| > access to token information This is perhaps the core difference between VS Code and Emacs (which a lot of people believe is being superseded by VS Code as the "extensible editor") - in Emacs, there is no such thing as limiting access to information. Outside of things that get hidden accidentally[0], any bit of elisp code can access everything. It's not just a practical difference, but also a philosophical one: Emacs plugins are not designed to expose a narrow API, because it's impossible to enforce anyway. There's a structure to it, so nothing prevents one from creating good abstractions - those abstractions just have to be designed with extensibility and interoperability in mind[1], because the users (including other package developers) always have an option to just hook into, advise, override or replace any piece of code in your package. Performance-wise, the impact of it varies. On the one hand, this level of flexibility prevents Emacs from making important breaking changes[2]. On the other hand, nothing ever has to wait for a better API design - if there's a way to make a feature faster by hooking to a dependency's internal, people will do just that, and keep doing that until the API blesses the use case. -- [0] - Like state the C core doesn't expose, or some implicit state shared by a bunch of closures - though you can get at the latter if you override whatever is hiding the state. [1] - E.g. by offering hooks as a blessed, well-defined and stable way to interact with internals to cover 90% of interoperability needs. [2] - Like doing proper multithreading, or replacing Emacs Lisp with a more polished Lisp - though myself I feel ELisp is good enough as a language. |
This means that plugins which work great in Emacs, where there's no IPC overhead, might be pitifully slow in VS Code. Alternatively, plugins that work great in VS Code might bog down Emacs (yes, the Emacs plugin can spawn a new thread and work there, but I don't think that's the typical approach of plugin authors)

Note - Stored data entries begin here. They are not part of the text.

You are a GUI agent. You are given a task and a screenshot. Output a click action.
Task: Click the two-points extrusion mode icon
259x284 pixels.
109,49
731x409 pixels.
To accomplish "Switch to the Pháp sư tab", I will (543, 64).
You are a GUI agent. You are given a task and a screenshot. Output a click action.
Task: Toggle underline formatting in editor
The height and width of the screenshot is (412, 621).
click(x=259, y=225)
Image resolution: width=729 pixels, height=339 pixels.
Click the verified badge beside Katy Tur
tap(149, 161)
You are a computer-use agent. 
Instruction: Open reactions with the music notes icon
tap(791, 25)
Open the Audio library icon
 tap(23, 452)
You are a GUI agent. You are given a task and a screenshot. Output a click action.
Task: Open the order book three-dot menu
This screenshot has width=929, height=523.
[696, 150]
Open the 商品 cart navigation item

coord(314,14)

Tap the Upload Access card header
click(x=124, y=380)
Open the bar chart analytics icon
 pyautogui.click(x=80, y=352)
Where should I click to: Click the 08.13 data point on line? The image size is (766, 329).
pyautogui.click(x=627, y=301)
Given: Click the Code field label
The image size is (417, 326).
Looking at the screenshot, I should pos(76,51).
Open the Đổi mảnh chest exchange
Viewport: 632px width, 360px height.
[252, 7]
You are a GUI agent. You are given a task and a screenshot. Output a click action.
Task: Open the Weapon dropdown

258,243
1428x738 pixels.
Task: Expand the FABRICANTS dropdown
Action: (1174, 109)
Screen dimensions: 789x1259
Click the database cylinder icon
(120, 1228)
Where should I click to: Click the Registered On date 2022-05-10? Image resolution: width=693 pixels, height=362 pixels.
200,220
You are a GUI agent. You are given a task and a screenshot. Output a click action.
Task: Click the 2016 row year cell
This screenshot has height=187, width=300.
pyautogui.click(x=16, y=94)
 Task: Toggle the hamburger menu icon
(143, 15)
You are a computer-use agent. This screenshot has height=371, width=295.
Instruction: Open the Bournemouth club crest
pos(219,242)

Note that Extensions are able to directly manipulate the main application bundle a la Emacs (this is what https://marketplace.visualstudio.com/items?itemName=be5invis... does, for instance), but that is discouraged by way of a checksum failure putting "Unsupported" in the title bar. Of course, that checksum code could be removed by the extension too, but doing so without informing the user would be considered in bad taste.